#### Dataset records

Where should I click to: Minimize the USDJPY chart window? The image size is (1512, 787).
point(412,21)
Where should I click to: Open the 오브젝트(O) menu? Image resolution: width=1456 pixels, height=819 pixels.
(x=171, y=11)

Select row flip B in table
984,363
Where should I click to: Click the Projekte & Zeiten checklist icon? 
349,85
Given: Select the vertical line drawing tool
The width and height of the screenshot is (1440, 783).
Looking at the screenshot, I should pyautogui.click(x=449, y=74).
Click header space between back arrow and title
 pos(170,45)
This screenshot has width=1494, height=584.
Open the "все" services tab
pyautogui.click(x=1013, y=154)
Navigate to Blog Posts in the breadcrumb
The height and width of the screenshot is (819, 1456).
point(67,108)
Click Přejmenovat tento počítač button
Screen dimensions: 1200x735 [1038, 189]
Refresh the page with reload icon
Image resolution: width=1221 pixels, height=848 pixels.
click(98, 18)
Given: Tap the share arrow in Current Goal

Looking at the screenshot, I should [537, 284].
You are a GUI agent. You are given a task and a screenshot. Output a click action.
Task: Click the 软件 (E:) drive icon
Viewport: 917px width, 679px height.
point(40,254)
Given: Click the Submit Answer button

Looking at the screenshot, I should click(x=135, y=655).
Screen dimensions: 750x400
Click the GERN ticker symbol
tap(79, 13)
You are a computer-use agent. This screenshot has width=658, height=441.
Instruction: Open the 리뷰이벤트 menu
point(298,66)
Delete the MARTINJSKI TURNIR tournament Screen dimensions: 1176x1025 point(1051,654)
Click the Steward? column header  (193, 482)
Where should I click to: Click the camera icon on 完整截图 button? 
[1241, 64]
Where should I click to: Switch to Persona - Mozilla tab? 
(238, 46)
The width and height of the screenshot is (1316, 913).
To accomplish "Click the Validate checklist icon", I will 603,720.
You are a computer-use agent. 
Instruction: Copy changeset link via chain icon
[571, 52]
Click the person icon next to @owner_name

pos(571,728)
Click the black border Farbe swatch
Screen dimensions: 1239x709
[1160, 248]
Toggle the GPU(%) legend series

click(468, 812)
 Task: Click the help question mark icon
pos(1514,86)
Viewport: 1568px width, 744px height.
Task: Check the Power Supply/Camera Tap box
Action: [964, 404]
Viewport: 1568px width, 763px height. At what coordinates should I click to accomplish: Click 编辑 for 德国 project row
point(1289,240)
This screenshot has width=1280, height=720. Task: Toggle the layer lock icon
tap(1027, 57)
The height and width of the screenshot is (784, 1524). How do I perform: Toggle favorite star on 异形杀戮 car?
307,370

########

From the rows above, pick out every line that contains the word "point" and copy each of those lines in full.

→ **The response**:
point(412,21)
point(67,108)
point(40,254)
point(298,66)
Delete the MARTINJSKI TURNIR tournament Screen dimensions: 1176x1025 point(1051,654)
point(1289,240)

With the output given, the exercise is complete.